SOURCE EXTRACT =>
* * * *

RJP43 / CitySlaveGirls

The Restoration of Nell Nelson
http://nelson.newtfire.org
5 stars 4 forks source link

Data for *Possible* Mapping #60

Open RJP43 opened 8 years ago

RJP43 commented 8 years ago

@ghbondar

Here are the links to the two files that contain all of our place references within 1888-Chicago.

This one gives you companies and their addresses : http://dxcvm05.psc.edu:8080/exist/rest/db/Nelson/NellCompaniesAddresses.tsv

This one is just the places that we call "local references" : http://dxcvm05.psc.edu:8080/exist/rest/db/Nelson/NellLocalPlaces.text

This issue would probably be the best place to post any results since everyone on the team has access.

Thank you so much!

RJP43 commented 8 years ago

UGH! The data is correct as far as being able to start finding places and all of the companies are associated correctly. The bug is that some companies are not appearing, and I am not really sure why? It might be a Site Index issue or could be XML related, but I have spent so much time this weekend on Nelson I have to walk away and get other work done. If @spadafour or @ebeshero want to look at my queries that produced the two data sets you can find them at these path steps in eXide:

/db/rParker/nelsonLocRefs --- gets the list of all the local reference and I think is working to get all of them

/db/rParker/nelsonPlacesAndCompanies --- not giving us all of the companies that are in the Site Index that should all be linked to <orgName type="exposedCompany"> in the articles by the @ref xml:id (for example the two generically named tailor shops which have addresses and ids in the site index and articles aren't showing up.) Another issue is on the output there are two companies being grabbed that don't have addresses, and the company names aren't appearing

ebeshero commented 8 years ago

@RJP43 I'll take a look right now and see if I can debug your nelsonPlacesAndCompanies query...more in a few minutes

ebeshero commented 8 years ago

@RJP43 I've concluded that the two entries coming up as "No Address" must be non-hits in your site index. That is, I think you have two values of $i in your for loop running over the distinct values of @ref attributes of orgNames in your aticles that are not correctly matching @xml:id values in your site index. Here's why I'm about 99% sure this is so:

1) I ran a separate XQuery over just your site index to make sure I could pull up orgNames with descendant elements and get their full text content all the way down the tree with string(). I certainly could. I also tested to see if I could do that when those same orgNames had nothing encoded in <placeName>. I certainly could.

2) I expanded your $compName variable to cover every eventuality in your site index that I could think of, like so:

for $i in $distCompsArt
let $expCompSI := $allOrgsSI[@xml:id = $i](:orgs in site index that match exposed companies in articles:)
let $compName := 
if ($expCompSI[descendant::tei:orgName[1]/text()]) then $expCompSI//tei:orgName[1]/string()
else if ($expCompSI//*[./text()]) then $expCompSI//*[./text()][1]/string()
else $expCompSI/@xml:id/string()

The last else here is the key to my conclusion here: That should pull just the @xml:id if there is a match. There apparently isn't a match, so in these cases the value of $expCompSi must be empty!

I tested that one more time, by just setting this:

let $compName := $expCompSI/@xml:id/string()

and I returned much the same output: just the xml:ids in place of the company names, and the last two entries missing with "No Address".

* * * *

SUPPLIED INFORMATION =>
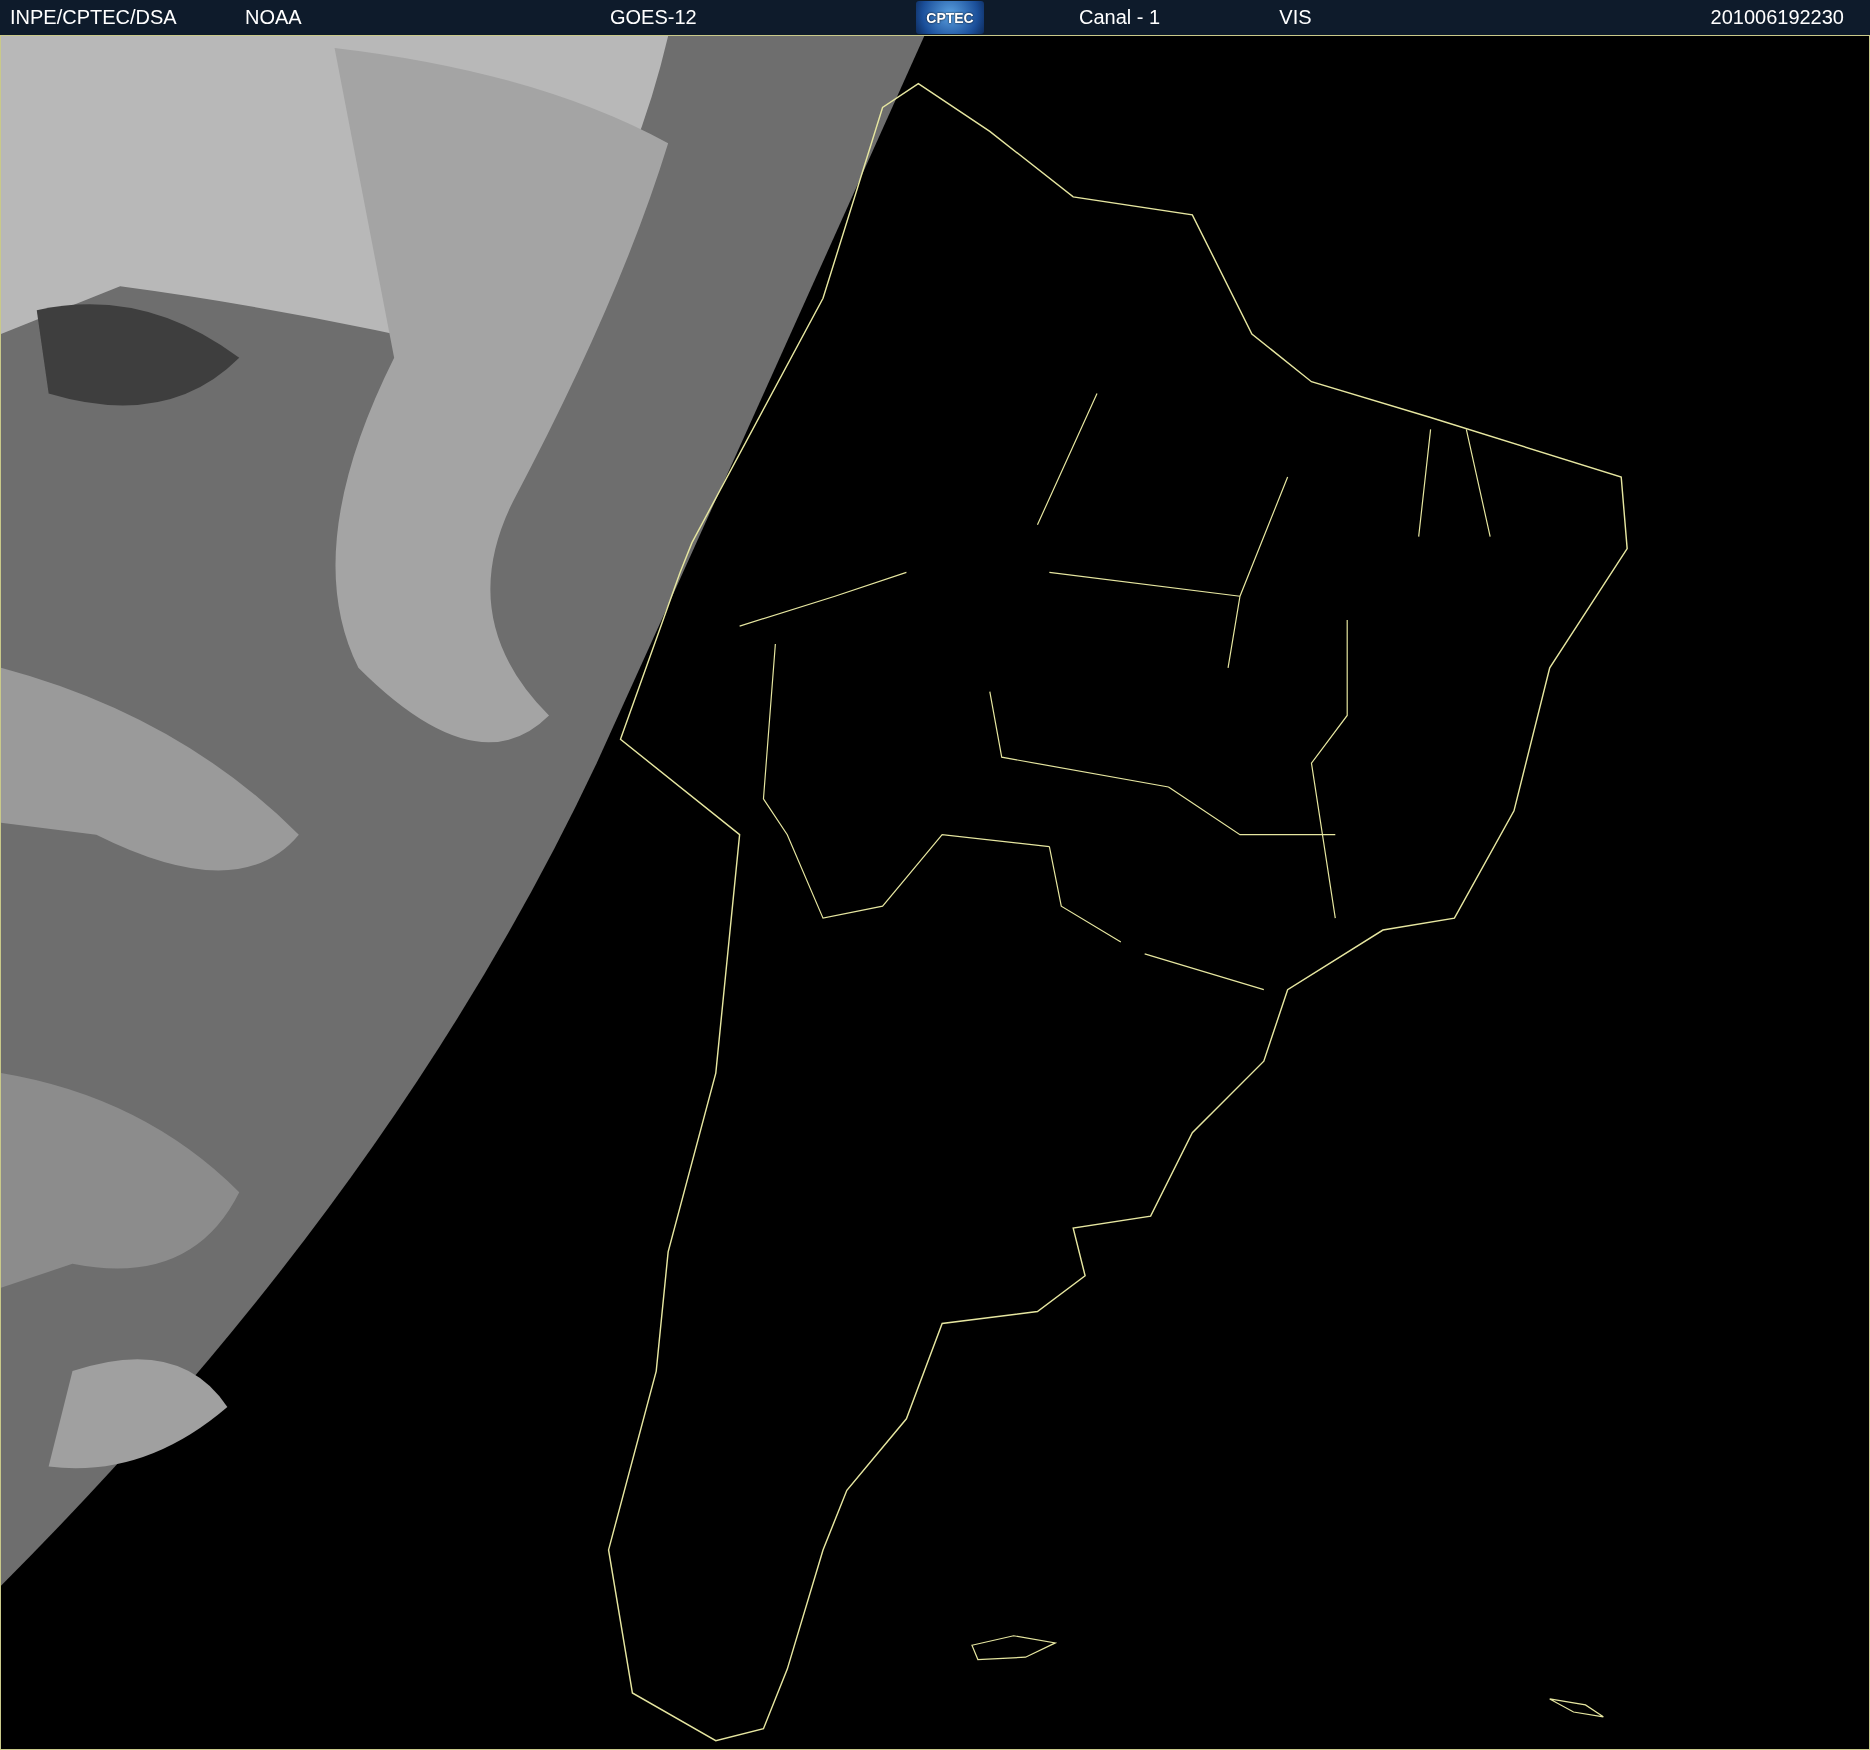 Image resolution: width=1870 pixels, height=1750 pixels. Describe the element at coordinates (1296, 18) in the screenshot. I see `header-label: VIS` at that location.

* * * *

ACTIVITIES =>
a: Summarize the Nell Nelson mapping thread in two sentences.
b: Reproduce the portion of the Nell Nelson mapping thread that opens with the words containing "This one is" and closes with "you so much!".
c: Carry the Nell Nelson mapping thread further from the point at which it stops.

ANSWERS TO THE EXERCISE =>
a: RJP43 shares two files of 1888 Chicago place references, one listing companies with their addresses and one listing local references, and reports that the query producing the company data leaves out some companies and returns two companies with no addresses or names. After testing the query, ebeshero concludes that the two "No Address" entries come from @ref values in the articles that do not match any @xml:id value in the site index.

b:
This one is just the places that we call "local references" : http://dxcvm05.psc.edu:8080/exist/rest/db/Nelson/NellLocalPlaces.text

This issue would probably be the best place to post any results since everyone on the team has access.

Thank you so much!

c:
I conclude that the problem is in the markup of the articles. Do you have a Schematron checking each of the articles to make sure their @ref attributes are pointing to your xml:ids? I thought you did, but perhaps that Schema line is missing or you didn't notice it was firing project validation errors. You can load any well-formed XML document into eXist, so you might have loaded an article or two with something breaking your project schema rules and eXist wouldn't have a problem with it. Go check. @spadafour @RJP43

RJP43 commented 8 years ago

We have several thing in our Schematron to check for this kind of messy data and all of our XMLs are green in oxygen these are the rules we have for these things:

 <let name="si" value="doc('siteIndex.xml')//@xml:id"/>
    <pattern>
        <rule context="@ref|@resp|@corresp|@who|tei:w[@type='noun']/@ana|tei:w[@type='poss']/@ana|tei:rdg/@wit">
            <let name="tokens" value="for $i in tokenize(., '\s+') return substring-after($i,'#')"/>
            <assert test="every $token in $tokens satisfies $token = $si">The attribute (after the hashtag, #) must match a defined @xml:id in the Site Index file!</assert>
        </rule>
    </pattern>

This rule is doing the checking into our site index so that each of those attributes verify there is a site index entry that corresponds. This rule fires correctly, and was tested when I added the new archetypes and company ids before I got them into the Site Index.

    <pattern>
        <rule context="tei:text//tei:placeName">
            <report test="not(@type)">Element 'placeName' must contain @type.</report>
        </rule>
    </pattern>

    <pattern>
        <rule context="tei:text//tei:placeName">
            <assert
                test="@type = ('address','locRef','country','state','city')">@type may only be: address, locRef (location reference), city, state, or country.</assert>
        </rule>
    </pattern>

    <pattern>
        <rule context=" tei:text//tei:placeName">
            <report test="@type='address' and not(@ref)">Addresses must have a corresponding @ref.</report>
        </rule>
    </pattern>

    <pattern>
        <rule context=" tei:text//tei:placeName">
            <report test="not(@type='address') and @ref">Only addresses have a corresponding @ref.</report>
        </rule>
    </pattern>

    <pattern>
        <rule context="tei:orgName">
            <report test="not(@ref)">Element 'orgName' must contain @ref.</report>
        </rule>
    </pattern>

These are all the rules we have controlling addresses and organizations.

Do you see any errors with these or a way @spadafour and I can rework or add rules to grab the issues you are suggesting are in the markup?

ghbondar commented 8 years ago

@RJP43 @spadafour Here is a link to an 1898 panoramic map of central Chicago... streets are mostly still the same as today, so you can find a location using Google Maps to get a general idea where it is, and then locate it on this map, or other maps that you can Google using "Chicago 1888 maps" or some such... https://www.loc.gov/resource/g4104c.pm001530/

ghbondar commented 8 years ago

@RJP43 1875 streetmap of chicago: https://upload.wikimedia.org/wikipedia/commons/3/31/Chicago-warner-beers-1875.jpg

ghbondar commented 8 years ago

@RJP43 This looks good: https://www.newberry.org/chicago-neighborhood-guide

RJP43 commented 8 years ago

@spadafour and I fixed the issue we were having with blank orgNames and it was indeed an XML issue! Thanks @ebeshero for checking this and leading us in that direction!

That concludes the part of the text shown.